国際交流助成受領者/国際会議参加レポート

令和5年度 国際交流助成受領者による国際共同研究レポート

受領・参加者名
三浦 早耶香
(富山県立大学 大学院工学研究科 生物・医薬品工学専攻)
研究テーマ
バイオマス由来の水溶性レジストの開発
期日
2024年3月11日~30日
受入機関
Universiti Teknologi Malaysia

1. 国際共同研究の目的

従来のレジストは有機溶剤を使用した塗布・現像が一般的ですが、廃液による環境負荷や、基板が限定されること、生物毒性が課題です。これらの問題を解決するために有機溶剤を用いず、アルカリ現像液以外での現像ができる、環境に配慮したレジストの創出が注目されています。

本研究の水溶性レジストは水を使用した塗布・現像が可能なため、環境に優しい製造プロセスであること、有機溶剤に弱いプラスチック基板や金属等にパターンを付与できる利点があります。微細加工・リソグラフィ工程において有毒な有機溶剤やアルカリ現像液を一切使用しないため、現在注目されているバイオメディカル、製薬、光学、電子デバイス向けの環境を配慮したグリーンリソグラフィにおいて、潜在的な健康影響、毒性、環境安全性に関する問題を回避することができます。この利点は、エレクトロニクス分野だけでなく、検査時間の短縮化を目指した細胞培養の3次元培地等のライフサイエンス分野への応用が期待できます。

本留学は、マレーシアで半導体に関する研究者に直接指導していただき、研究をより加速させる目的です。具体的には、本研究室では知見がなく、試したことのないリフトオフプロセスという特性評価を行い、材料の新規特性を見出すことです。

加えて、将来国際的に活躍できる人材になるために、海外での研究を通して、現地学生との積極的な交流を行い、日本との文化や価値観の違いを理解することが目標です。

2. 共同研究先での研究内容

母格の異なる4種類のバイオマス由来水溶性レジストを持参し、材料の特性評価を行いました。実験を行う装置も違うことから、開発した水溶性レジストを用いてパターニングをするための条件設定から行いました。具体的には、材料の固形分濃度の調整、スピンコート、ベーク、露光、現像の全ての段階で実験・評価・観察を繰り返し、最適化した条件を見出しました。その後、本研究室で知見のないリフトオフプロセスを用いた実験を行いました。リフトオフプロセスは、段階として (1)パターニングの作成、(2)金による蒸着、(3)ストリッピングの3段階があります。それぞれの段階で条件設定のディスカッションを行い、最適な条件を模索しました。

今回用いた材料は、膜厚が薄く、リフトオフプロセスが困難であることがわかりました。改善するために膜厚を厚くする際、膜厚均一性に課題があるため、更なる条件設定が必要になります。今回はパターニングまでの条件の最適化ができたため、今後材料の改良を重ね、再度リフトオフプロセスを試します。

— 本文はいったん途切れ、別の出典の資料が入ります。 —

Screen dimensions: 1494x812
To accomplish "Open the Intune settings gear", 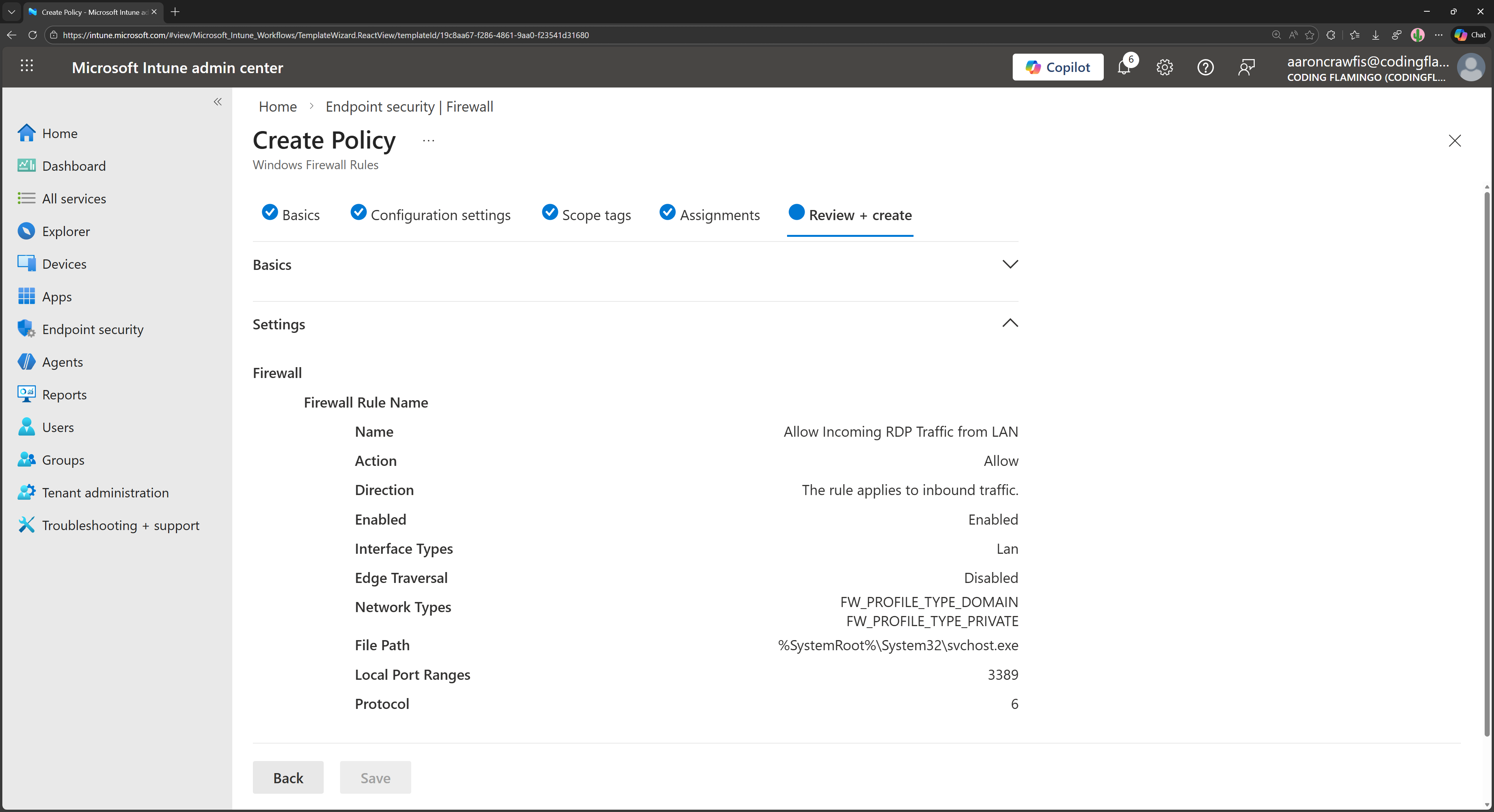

(a): サンプル露光中の様子 (b): リフトオフプロセスに用いた蒸着装置 (c)(d): マレーシアで制作したパターンの観察結果

3. 国際共同研究の成果
(コミュニケーション・国際交流・感想)

共同研究先の方々は、私の専攻分野と異なるエレクトロニクス分野の方々でしたが、化学分野の材料の違いに興味を持ってくださり、分野の異なる研究者に英語で説明する難しさを実感しました。また、私自身もエレクトロニクス分野に対する知識が乏しかったため、材料の特性や装置の使用方法等に関して、お互いに質問し合いながら、試行錯誤しました。その結果、初めてマレーシアで材料のパターニングができた際には、一緒になって喜びました。実験以外でも共同研究先の方々と会話することで、マレーシアの文化や日本とは異なる考え方、態度を学ぶことができました。

留学前は、英語でのコミュニケーション能力に非常に大きな不安がありました。しかし、実験を始める前のミーティングや実験中に、わからないことを恐れずに質問することで、自分の知らない専門知識だけでなく、英語での言い方、伝え方についても学ぶことができたと感じます。さらに、共同研究先でのディスカッションは自分の意見を発言しやすい積極的な雰囲気であり、マレーシア人の尊重するオープンマインドを養うことができました。今後も国際交流を通じて世界を広げ、国際的に活躍するための努力を一段と加速させていきます。

最後になりますが、このような貴重な機会を与えてくださった貴財団の支援に心より感謝申し上げます。